Outgoing cabinet minister Lisa Raitt says it's time for the Conservative party to rebuild. She's now an opposition MP, representing Milton in southern Ontario.

What I heard at the doors is that they liked me, but they didn't appreciate our leadership.- Conservative MP Lisa Raitt

"Obviously our campaign did not bring out the vote that we needed in order to win a government. We have to take a really hard look at what happened," Raitt tells As it Happens host Carol Off.

While some have called this election a referendum on outgoing Prime Minister Stephen Harper, Raitt isn't convinced. She speculates that many Canadians simply had a desire for new leadership.

"Perhaps the change factor was the X-factor in this case."

Outgoing Conservative Leader Stephen Harper pauses while addressing supporters during his concession speech in Calgary on Oct. 19, 2015. (Darryl Dyck/Canadian Press)

Raitt, however, does admit that some people in her riding had problems with Harper's leadership style.

"I will be very frank. What I heard at the doors is that they liked me, but they didn't appreciate our leadership," she says. 

"I'd like to believe that our policies did resonate with Canadians, that they do believed in balanced budgets and that stuff. But how we communicated, it may not have been the best way and maybe that's something we have to take a look at."  

Raitt is being widely discussed as a contender to replace Harper. She insists that it's too early to talk about a new leader.

"There has to be a caucus meeting and there has to be a conversation about it," she says. "We're going to find out what happened in this election and how we can earn the trust of the Canadian voter again and come back to government one day."

▸ GIVEN INSTRUCTION A
Do these statements agree with the article on Lisa Raitt? Answer yes or no for each, quoting the words of the article that decide it. (i) Raitt represents Milton in southern Ontario. (ii) Raitt says now is the time to talk about a new leader. (iii) Raitt is convinced the election was a referendum on Stephen Harper.
▸ GIVEN INSTRUCTION B
Can you return, word for word, the stretch of the records from the line containing "Image resolution: width=337" through the end of the records, with both ends included and the pictures left out?
The article on Lisa Raitt and the records are unrelated material.

▸ DATA RECORDS
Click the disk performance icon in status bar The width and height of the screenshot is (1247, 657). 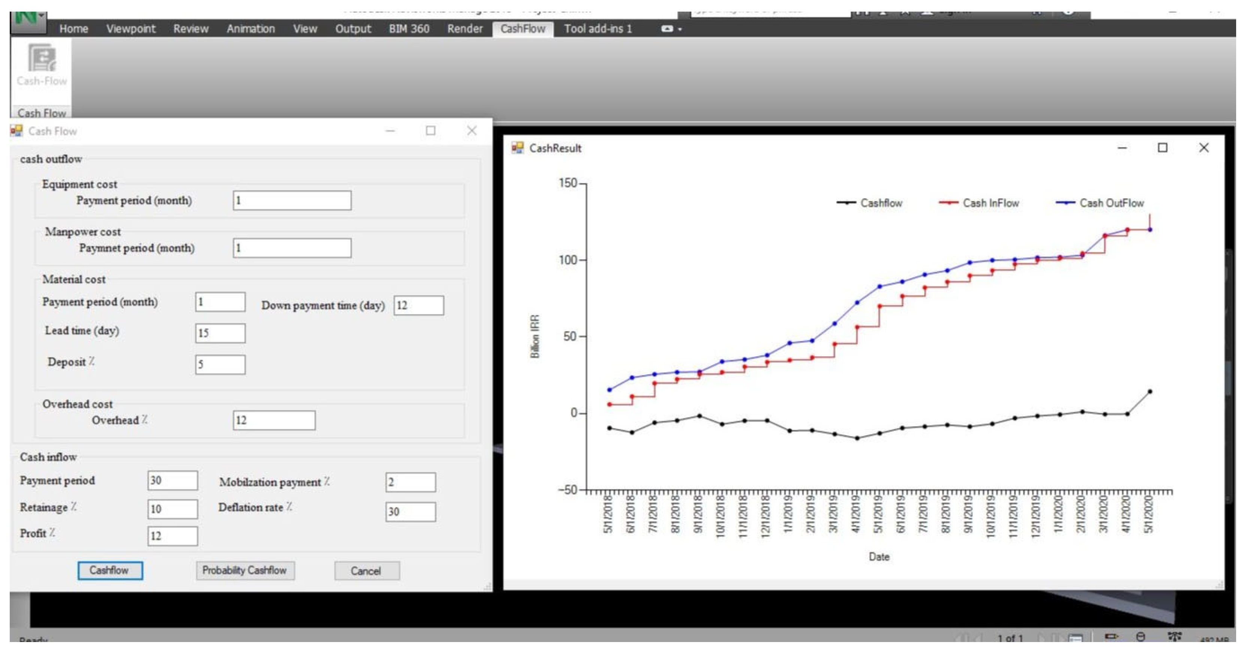[x=1141, y=638]
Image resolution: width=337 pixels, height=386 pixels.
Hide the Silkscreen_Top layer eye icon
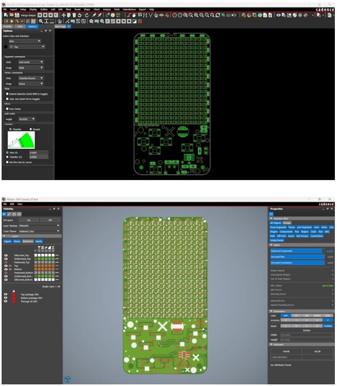pos(6,255)
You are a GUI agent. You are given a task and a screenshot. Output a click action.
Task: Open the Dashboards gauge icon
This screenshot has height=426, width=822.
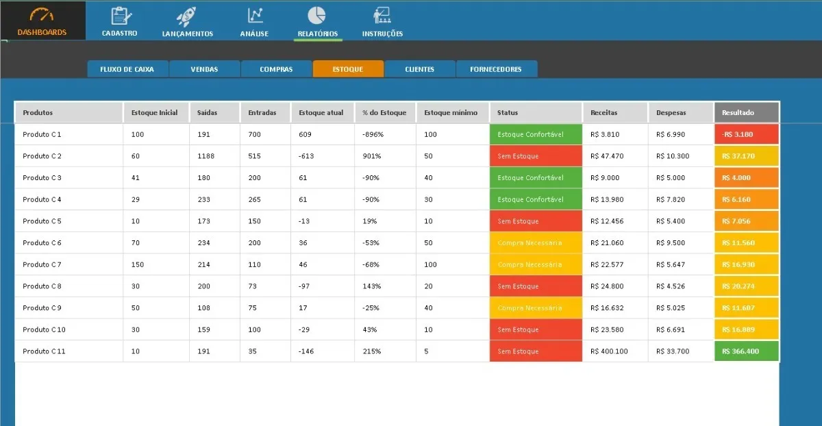point(42,16)
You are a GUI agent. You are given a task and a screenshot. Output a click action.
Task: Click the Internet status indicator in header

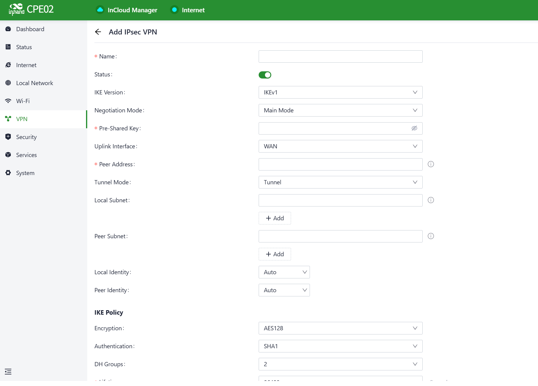174,10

▸ EXERCISE SOLUTION A
(i) Yes: "representing Milton in southern Ontario"
(ii) No: "She insists that it's too early to talk about a new leader."
(iii) No: "Raitt isn't convinced."

▸ EXERCISE SOLUTION B
Image resolution: width=337 pixels, height=386 pixels.
Hide the Silkscreen_Top layer eye icon
pos(6,255)
You are a GUI agent. You are given a task and a screenshot. Output a click action.
Task: Open the Dashboards gauge icon
This screenshot has height=426, width=822.
point(42,16)
You are a GUI agent. You are given a task and a screenshot. Output a click action.
Task: Click the Internet status indicator in header

174,10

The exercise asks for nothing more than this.